▶ DESCRIPTION OF THE TASK
Update the listing below by replacing "screenshot" with "image" everywhere it occurs, keeping everything else the same. Leave the pictures out of your answer.

# # # # #

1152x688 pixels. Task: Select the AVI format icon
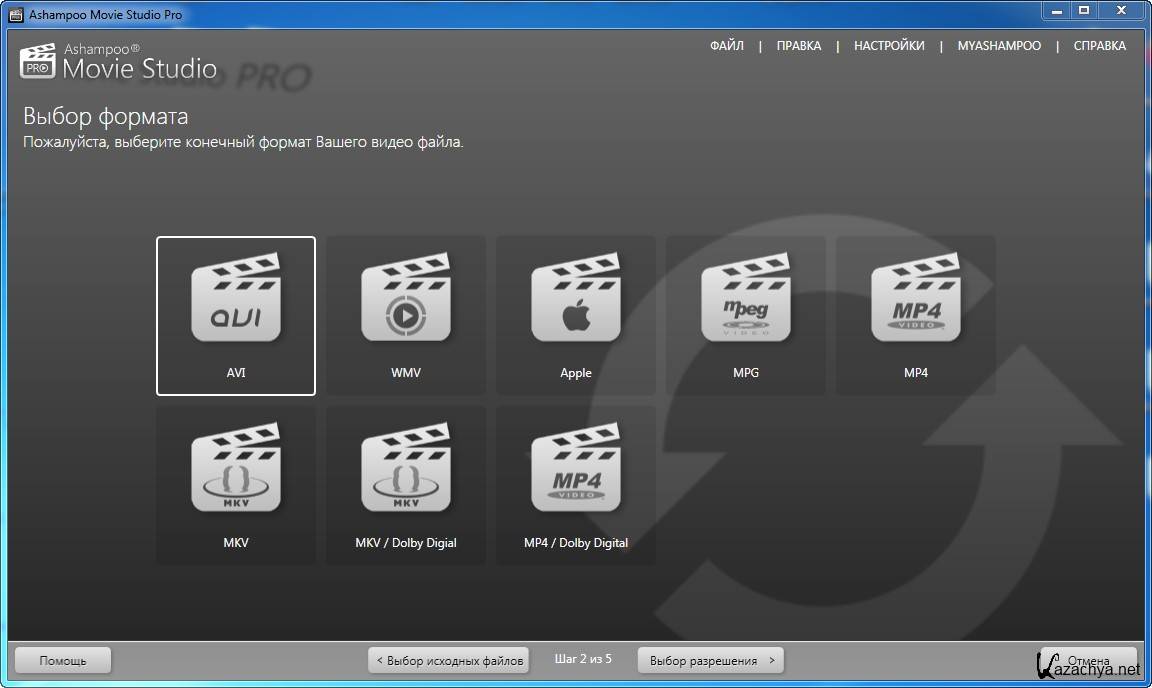tap(236, 304)
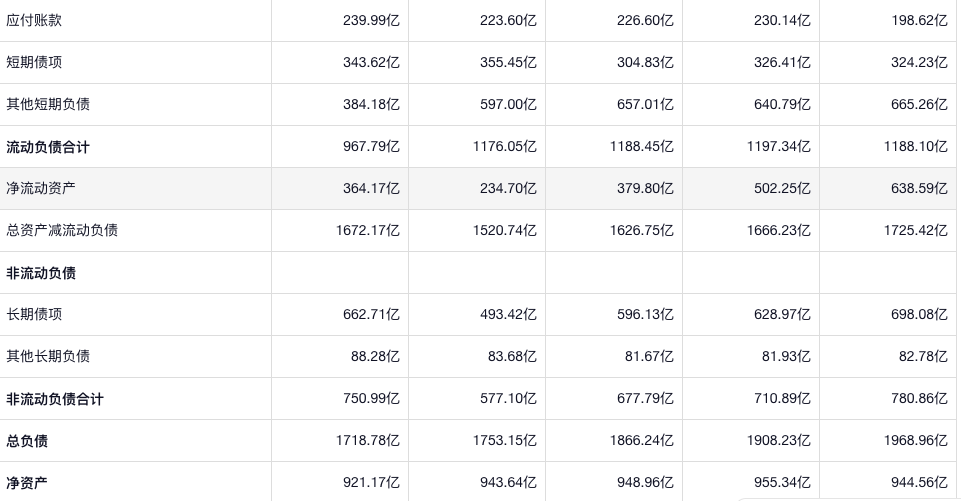
Task: Select the 943.64亿 net assets cell
Action: [508, 483]
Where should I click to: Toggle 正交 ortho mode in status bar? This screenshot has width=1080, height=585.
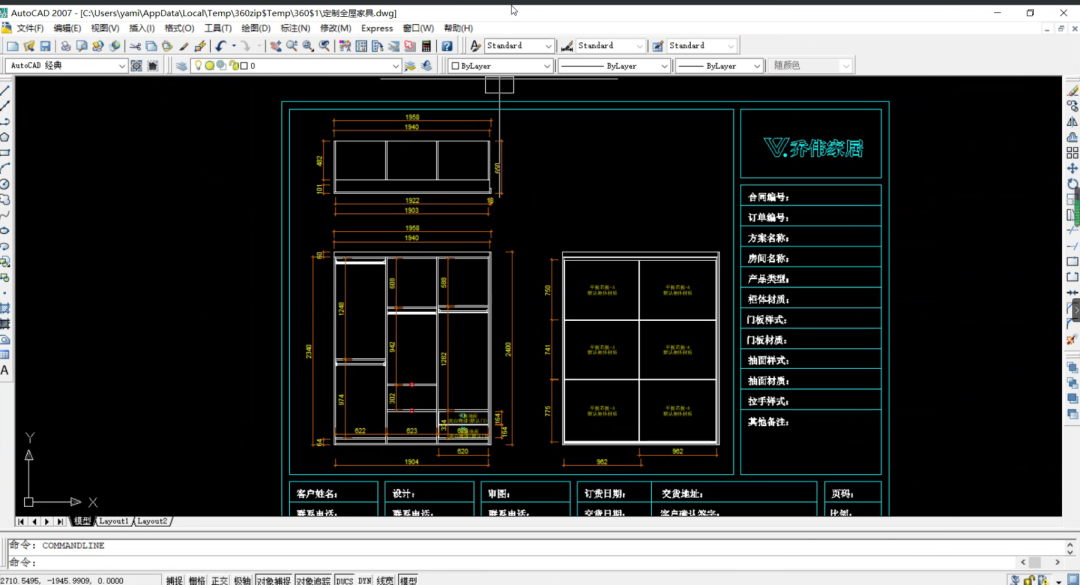click(219, 580)
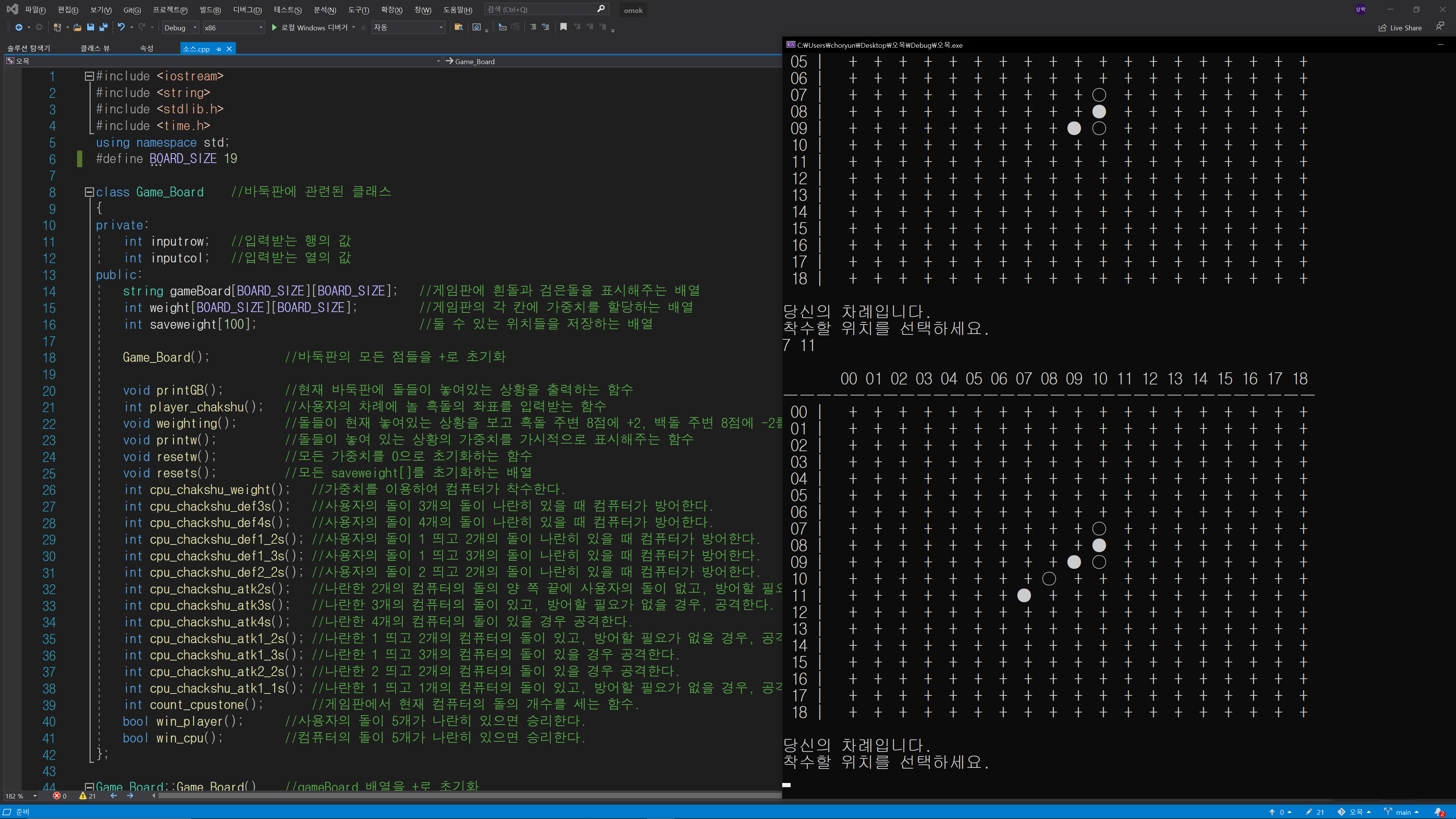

# # # # #

▶ RESPONSE TO THIS EXERCISE
1152x688 pixels. Task: Select the AVI format icon
tap(236, 304)
Task: Select the 943.64亿 net assets cell
Action: [508, 483]
Where should I click to: Toggle 正交 ortho mode in status bar? This image has width=1080, height=585.
click(219, 580)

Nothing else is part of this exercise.